Señores, ojo con lo que se viene, esos seudo-socialistas vendidos por no sé qué razón (bueno, si la imagino: dinero) a la derecha burguesa, están cavando un hoyo muy profundo para enterrar cualquier vestigio de chavismo posible y para que el que pueda sobrevivir quede muy bien marcado como inepto e incapaz, cuando la realidad es que es el sistema capitalista, totalmente corruptor y podrido, al no haber sido atacado de raíz y simplemente habérsele podado las ramas, está rejuveneciendo en el seno de la misma revolución y amenaza fuertemente con acabar con ella.
Otro punto a tener muy en cuenta es la nueva propuesta de reprivatización escondida tras un sistema llamado mixto, propuesto por los mismo tristes personajes anteriores, y ojo con esto, pues si bien es muy cierto que lo que ha debido hacerse en un inicio, y es lo que debemos hacer ahora de manera obligada, es la mixtificación de la empresa entre el Estado (que deberá conservar siempre la mayoría accionaria) y los trabajadores, NUNCA con un capital foráneo como se quiere hacer ahora, con la falsa premisa de obtener dividendos y hacer productivas las empresas, pues la verdad es que solo se busca encubrir un plan mayor de total privatización de las mejores y más jugosas empresas hoy en manos del Estado.
Lo que se debe hacer, y vuelvo a repetir esto, es lo que se ha debido hacer ya en los años posteriores al 2003, y es el compartir las responsabilidades y los beneficios con los obreros de esa empresa, darles no solo el poder de decisión, sino la responsabilidad del fracaso y el goce final de los posibles dividendos a un buen trabajo, siempre en función de un inicial comodato Estado-obrero, que pueda llevar en un lapso no menor a un lustro a la posesión ya final de una parte accionaria, y repito otra vez, siempre con el control final del Estado de la mayoría accionaria de dicha empresa, pues esa es la única manera de crear sentimiento de pertenencia en el trabajador, satisfacción ante el reparto de beneficios por el trabajo bien hecho y responsabilidad grupal ante el fracaso posible.
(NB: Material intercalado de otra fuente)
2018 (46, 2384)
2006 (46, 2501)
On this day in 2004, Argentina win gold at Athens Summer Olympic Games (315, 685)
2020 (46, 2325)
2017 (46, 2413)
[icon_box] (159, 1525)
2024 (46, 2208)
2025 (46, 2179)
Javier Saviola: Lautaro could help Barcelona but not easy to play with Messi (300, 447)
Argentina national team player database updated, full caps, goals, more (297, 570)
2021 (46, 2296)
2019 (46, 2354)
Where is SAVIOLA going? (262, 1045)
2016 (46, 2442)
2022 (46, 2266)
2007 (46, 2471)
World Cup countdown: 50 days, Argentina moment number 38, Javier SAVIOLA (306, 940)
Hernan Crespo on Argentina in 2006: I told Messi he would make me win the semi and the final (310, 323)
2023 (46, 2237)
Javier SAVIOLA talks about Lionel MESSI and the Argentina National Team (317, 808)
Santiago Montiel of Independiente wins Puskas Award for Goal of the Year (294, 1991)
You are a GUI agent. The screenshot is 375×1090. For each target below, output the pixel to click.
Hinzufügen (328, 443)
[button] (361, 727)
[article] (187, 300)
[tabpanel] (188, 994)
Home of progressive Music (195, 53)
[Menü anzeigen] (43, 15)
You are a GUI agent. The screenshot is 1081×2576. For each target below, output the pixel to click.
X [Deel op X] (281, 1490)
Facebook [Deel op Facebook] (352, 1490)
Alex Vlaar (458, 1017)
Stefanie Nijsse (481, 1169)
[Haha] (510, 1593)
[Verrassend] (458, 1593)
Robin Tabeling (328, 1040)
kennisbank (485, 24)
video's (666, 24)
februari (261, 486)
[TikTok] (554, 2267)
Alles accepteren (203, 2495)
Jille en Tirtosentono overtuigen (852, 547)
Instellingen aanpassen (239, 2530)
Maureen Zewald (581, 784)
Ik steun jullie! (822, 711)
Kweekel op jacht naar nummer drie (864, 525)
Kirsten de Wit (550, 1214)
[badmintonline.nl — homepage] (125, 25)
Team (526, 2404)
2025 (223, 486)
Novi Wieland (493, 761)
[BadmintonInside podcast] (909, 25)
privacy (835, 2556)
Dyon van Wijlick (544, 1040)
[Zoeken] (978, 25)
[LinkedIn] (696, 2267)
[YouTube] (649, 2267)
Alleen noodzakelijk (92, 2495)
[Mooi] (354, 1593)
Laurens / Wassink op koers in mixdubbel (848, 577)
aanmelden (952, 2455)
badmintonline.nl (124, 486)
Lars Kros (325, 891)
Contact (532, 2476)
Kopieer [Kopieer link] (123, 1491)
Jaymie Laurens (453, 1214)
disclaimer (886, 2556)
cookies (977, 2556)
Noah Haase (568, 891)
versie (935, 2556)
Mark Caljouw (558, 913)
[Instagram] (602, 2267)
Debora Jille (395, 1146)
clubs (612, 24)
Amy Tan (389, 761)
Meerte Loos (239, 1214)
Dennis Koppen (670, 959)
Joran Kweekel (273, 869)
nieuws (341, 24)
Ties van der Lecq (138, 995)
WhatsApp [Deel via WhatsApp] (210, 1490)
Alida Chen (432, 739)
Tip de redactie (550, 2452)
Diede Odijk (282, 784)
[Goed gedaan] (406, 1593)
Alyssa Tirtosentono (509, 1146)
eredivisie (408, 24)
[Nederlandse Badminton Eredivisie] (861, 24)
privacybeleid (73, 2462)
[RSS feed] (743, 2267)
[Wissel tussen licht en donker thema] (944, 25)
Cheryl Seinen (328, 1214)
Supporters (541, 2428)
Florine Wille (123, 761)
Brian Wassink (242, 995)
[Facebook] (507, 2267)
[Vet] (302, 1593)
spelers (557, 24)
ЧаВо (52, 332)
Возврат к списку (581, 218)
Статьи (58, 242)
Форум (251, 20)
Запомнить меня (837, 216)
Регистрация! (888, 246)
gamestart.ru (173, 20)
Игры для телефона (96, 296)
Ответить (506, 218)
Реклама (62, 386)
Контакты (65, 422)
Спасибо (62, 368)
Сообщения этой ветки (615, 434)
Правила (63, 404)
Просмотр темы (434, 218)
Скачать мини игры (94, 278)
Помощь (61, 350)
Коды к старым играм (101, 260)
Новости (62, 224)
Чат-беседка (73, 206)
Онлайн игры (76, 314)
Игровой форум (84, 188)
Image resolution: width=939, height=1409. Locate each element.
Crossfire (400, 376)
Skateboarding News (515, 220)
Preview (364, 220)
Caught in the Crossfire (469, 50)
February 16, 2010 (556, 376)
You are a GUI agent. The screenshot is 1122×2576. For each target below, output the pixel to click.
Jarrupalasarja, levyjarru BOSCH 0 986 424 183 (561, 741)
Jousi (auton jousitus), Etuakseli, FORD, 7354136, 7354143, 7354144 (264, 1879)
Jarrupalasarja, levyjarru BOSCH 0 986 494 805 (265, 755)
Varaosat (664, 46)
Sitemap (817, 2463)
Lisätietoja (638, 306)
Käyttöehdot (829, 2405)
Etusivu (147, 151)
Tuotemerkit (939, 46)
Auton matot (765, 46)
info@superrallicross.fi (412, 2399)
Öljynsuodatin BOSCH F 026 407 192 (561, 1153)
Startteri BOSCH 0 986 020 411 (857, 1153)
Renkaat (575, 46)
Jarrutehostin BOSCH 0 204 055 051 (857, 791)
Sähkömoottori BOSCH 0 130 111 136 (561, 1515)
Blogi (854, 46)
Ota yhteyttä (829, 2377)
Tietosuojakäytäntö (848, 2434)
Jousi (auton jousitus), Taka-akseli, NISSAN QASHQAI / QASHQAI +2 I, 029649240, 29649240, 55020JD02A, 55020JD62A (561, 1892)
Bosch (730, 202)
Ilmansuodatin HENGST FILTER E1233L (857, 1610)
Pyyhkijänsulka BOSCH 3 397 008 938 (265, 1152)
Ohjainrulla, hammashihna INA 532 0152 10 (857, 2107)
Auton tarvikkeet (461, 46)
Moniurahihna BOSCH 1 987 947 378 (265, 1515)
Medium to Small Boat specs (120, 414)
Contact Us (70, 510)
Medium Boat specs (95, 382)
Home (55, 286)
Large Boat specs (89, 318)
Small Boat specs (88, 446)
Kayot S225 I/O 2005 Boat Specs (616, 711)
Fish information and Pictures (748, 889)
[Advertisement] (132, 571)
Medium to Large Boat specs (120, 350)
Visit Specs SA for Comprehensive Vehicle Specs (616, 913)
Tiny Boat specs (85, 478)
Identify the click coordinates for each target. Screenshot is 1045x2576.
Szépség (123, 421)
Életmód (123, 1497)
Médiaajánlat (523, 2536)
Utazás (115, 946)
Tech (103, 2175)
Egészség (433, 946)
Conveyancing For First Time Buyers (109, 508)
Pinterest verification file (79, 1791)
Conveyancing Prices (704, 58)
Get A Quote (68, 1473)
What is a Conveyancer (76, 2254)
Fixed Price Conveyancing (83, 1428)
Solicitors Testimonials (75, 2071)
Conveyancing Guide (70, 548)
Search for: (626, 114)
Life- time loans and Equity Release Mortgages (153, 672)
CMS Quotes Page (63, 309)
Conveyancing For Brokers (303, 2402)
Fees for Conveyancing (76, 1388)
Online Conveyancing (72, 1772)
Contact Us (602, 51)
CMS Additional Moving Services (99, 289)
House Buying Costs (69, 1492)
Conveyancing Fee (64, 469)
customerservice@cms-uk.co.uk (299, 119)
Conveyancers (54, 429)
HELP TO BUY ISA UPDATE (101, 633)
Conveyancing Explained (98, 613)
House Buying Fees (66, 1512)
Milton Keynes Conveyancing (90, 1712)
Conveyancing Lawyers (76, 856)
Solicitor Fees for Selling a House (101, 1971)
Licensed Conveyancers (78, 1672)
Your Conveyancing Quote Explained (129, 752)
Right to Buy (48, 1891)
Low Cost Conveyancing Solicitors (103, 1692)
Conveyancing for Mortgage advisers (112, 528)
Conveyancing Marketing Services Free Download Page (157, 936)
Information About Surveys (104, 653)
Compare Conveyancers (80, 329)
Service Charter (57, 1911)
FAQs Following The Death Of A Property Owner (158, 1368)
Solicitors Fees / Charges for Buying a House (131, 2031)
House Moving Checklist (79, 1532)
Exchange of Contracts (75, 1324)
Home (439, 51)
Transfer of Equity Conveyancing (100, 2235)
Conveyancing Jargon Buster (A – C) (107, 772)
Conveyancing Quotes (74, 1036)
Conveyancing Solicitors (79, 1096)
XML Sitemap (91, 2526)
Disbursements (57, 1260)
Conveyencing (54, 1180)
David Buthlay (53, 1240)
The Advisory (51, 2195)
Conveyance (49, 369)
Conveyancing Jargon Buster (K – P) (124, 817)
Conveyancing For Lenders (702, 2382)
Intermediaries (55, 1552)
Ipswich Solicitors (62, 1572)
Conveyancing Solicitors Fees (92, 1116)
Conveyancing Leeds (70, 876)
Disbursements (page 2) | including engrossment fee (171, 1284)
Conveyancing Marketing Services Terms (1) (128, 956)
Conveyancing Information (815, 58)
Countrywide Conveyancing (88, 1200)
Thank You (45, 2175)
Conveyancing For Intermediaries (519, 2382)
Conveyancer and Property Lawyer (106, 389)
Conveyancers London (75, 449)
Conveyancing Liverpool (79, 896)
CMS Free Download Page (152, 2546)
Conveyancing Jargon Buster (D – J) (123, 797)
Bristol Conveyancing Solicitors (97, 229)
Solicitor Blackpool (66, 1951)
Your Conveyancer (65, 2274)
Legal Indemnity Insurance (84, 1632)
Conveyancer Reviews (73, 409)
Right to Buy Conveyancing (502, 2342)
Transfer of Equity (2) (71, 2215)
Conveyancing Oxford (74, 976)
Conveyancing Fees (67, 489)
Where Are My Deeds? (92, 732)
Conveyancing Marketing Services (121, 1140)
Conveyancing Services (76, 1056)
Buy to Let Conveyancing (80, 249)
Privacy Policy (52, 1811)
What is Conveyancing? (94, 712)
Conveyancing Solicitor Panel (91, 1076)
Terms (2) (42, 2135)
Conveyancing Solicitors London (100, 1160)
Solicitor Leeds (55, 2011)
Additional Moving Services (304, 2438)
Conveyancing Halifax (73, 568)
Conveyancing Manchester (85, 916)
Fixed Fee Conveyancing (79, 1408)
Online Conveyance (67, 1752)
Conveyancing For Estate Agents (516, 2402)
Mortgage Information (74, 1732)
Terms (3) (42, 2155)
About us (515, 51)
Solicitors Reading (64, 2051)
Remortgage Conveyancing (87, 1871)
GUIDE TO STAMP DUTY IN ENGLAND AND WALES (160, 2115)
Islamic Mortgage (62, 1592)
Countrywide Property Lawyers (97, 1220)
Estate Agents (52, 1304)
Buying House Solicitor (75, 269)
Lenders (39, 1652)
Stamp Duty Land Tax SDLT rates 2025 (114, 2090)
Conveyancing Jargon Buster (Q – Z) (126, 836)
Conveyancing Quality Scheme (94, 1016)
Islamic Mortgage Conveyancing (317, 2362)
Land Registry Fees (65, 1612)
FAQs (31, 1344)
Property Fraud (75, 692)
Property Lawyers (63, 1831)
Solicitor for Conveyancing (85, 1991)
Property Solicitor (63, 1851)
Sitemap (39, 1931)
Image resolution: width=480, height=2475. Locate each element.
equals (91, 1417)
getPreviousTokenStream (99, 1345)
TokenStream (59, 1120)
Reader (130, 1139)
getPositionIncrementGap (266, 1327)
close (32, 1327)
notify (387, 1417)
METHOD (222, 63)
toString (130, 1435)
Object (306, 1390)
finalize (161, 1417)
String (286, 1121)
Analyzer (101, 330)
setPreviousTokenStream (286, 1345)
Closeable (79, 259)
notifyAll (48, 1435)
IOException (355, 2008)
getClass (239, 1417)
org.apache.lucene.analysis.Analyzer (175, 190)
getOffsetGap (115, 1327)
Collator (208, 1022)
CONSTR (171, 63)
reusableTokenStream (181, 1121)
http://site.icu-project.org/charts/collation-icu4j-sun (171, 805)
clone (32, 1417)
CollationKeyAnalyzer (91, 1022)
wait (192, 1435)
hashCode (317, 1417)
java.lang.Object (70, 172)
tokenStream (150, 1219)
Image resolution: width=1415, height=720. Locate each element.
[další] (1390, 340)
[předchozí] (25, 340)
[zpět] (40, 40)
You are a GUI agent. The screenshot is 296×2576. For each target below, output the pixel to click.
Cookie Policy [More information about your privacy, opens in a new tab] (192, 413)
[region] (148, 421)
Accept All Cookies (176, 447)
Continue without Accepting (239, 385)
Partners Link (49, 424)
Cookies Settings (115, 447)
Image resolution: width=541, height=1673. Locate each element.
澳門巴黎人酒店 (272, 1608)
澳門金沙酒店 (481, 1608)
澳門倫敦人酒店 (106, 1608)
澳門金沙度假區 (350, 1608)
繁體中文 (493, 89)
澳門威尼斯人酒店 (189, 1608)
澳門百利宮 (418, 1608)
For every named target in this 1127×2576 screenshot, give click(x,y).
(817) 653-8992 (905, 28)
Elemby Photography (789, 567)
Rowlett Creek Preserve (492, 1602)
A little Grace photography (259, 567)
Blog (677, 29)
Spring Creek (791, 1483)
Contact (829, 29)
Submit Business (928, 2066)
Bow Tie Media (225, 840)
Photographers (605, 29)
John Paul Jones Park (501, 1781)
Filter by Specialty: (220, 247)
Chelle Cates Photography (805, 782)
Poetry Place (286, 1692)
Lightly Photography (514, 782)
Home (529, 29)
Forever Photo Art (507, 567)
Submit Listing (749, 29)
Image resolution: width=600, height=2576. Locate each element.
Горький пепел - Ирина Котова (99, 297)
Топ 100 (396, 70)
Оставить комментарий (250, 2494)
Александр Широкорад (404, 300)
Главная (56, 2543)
Estoy totalmente convencido de que si está hubiese sido la fórmula de las expropiaciones en un principio otro sería nuestro panorama actual, pero ojo con lo que se quiere hacer hoy día, que no es otra cosa que una reprivatización y seguro que con grandes facilidades para los “nuevos” capitalistas.
Señores, cuidado, digamos las cosas como son, las expropiaciones son muy necesarias en toda revolución y proceso socialista, pero realizadas en el marco de un proceso metodológico claro, que no anteponga la inmediatez a lo importante, que entienda de una vez y por todas que si no transformamos el ideario social de la masa JAMÁS vamos a erradicar el capitalismo sin importar que el petróleo llegue a 1000; y ese es el gran reto que tenemos planteado en este nuestro futuro inmediato.